## MATERIAL PROVIDED
____
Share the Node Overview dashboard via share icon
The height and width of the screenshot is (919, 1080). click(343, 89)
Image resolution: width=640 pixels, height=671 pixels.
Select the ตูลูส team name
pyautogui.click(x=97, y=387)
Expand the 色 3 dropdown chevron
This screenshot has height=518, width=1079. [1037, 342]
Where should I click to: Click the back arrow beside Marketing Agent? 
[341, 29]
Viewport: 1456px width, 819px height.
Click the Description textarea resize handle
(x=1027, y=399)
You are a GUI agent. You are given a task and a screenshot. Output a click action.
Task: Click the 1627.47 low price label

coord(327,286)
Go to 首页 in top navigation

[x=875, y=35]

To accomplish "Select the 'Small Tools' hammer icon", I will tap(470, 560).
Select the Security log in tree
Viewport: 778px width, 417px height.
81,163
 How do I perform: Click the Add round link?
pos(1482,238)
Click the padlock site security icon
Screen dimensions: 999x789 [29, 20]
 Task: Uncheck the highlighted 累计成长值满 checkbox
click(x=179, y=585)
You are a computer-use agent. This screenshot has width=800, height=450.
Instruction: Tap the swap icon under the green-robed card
____
## YOUR ASSIGNMENT
From the line containing "You are a computer-use" to the last line of the records above, please write out every line exactly and add nothing.

## ANSWER TO THE EXERCISE
You are a computer-use agent. This screenshot has width=800, height=450.
Instruction: Tap the swap icon under the green-robed card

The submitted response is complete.